• THE TASK
Sort through the material below and copy each line with "Click".

• INFORMATION

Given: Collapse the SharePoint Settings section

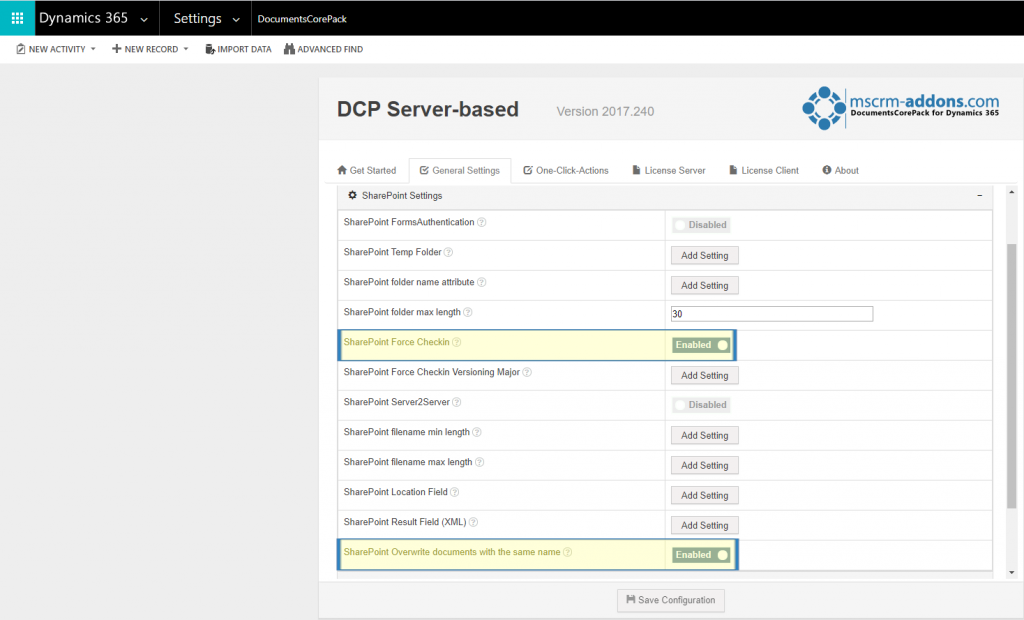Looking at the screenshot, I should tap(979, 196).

* * *

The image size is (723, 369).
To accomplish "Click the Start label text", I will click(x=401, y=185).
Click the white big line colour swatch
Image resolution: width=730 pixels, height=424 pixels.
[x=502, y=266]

--

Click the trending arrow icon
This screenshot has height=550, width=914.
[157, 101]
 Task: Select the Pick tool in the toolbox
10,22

• ANSWER AREA
To accomplish "Click the Start label text", I will click(x=401, y=185).
Click the white big line colour swatch
Click the trending arrow icon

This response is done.